--- EXTRAIT DU TEXTE ---
◇ ◇ ◇

Pendant un séjour en Allemagne, une première traduction du Prophète de Gebran en allemand a été publiée, et une amie me l’a offerte en cadeau. Je n’étais pas satisfaite de la traduction, car je trouvais que le style oriental et la pensée du texte étaient mal retranscrits, en plus d’avoir été réalisée en allemand ancien, ce qui rendait la lecture du livre très pénible. J’ai donc contacté la maison d’édition de cette publication, afin de leur exposer une autre façon d’envisager la traduction de cette œuvre. Ils m’ont alors proposé d’adapter en langue allemande les autres ouvrages de Gebran. C’est ainsi que nous avons commencé le travail de traduction avec Youssef. Ensemble, nous avons traduit les huit livres de Gebran qui ont été écrits en arabe et, par la suite, nous avons fini par être les traducteurs officiels de l’œuvre de Gebran en allemand.

◇ ◇ ◇

--- PARTIE DONNÉES ---
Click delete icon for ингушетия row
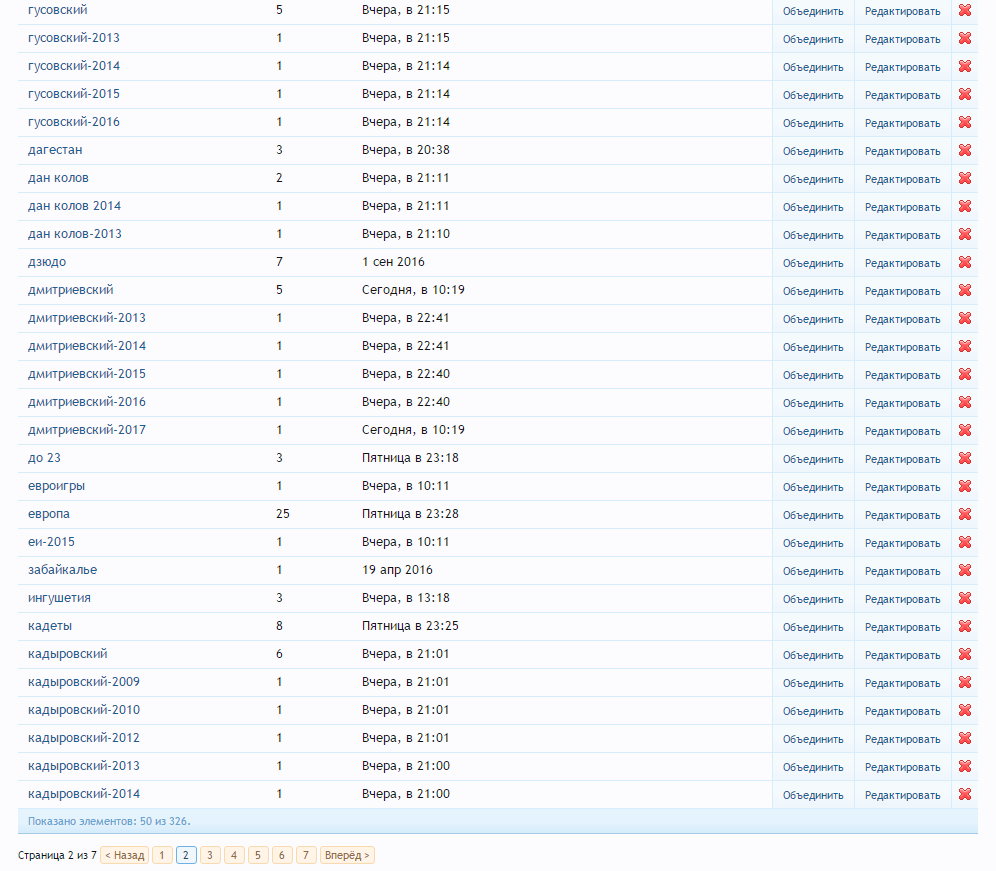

◇ ◇ ◇

--- OBJET DE L'EXERCICE ---
Changez « allemand ancien » en « vieil allemand » dans le texte sur la traduction de Gebran, puis recopiez le passage qui commence à « Pendant un séjour » et se termine à « Gebran en allemand. ». Ce matériel ne joue aucun rôle dans cet exercice.

--- RÉPONSE FINALE ---
Pendant un séjour en Allemagne, une première traduction du Prophète de Gebran en allemand a été publiée, et une amie me l’a offerte en cadeau. Je n’étais pas satisfaite de la traduction, car je trouvais que le style oriental et la pensée du texte étaient mal retranscrits, en plus d’avoir été réalisée en vieil allemand, ce qui rendait la lecture du livre très pénible. J’ai donc contacté la maison d’édition de cette publication, afin de leur exposer une autre façon d’envisager la traduction de cette œuvre. Ils m’ont alors proposé d’adapter en langue allemande les autres ouvrages de Gebran. C’est ainsi que nous avons commencé le travail de traduction avec Youssef. Ensemble, nous avons traduit les huit livres de Gebran qui ont été écrits en arabe et, par la suite, nous avons fini par être les traducteurs officiels de l’œuvre de Gebran en allemand.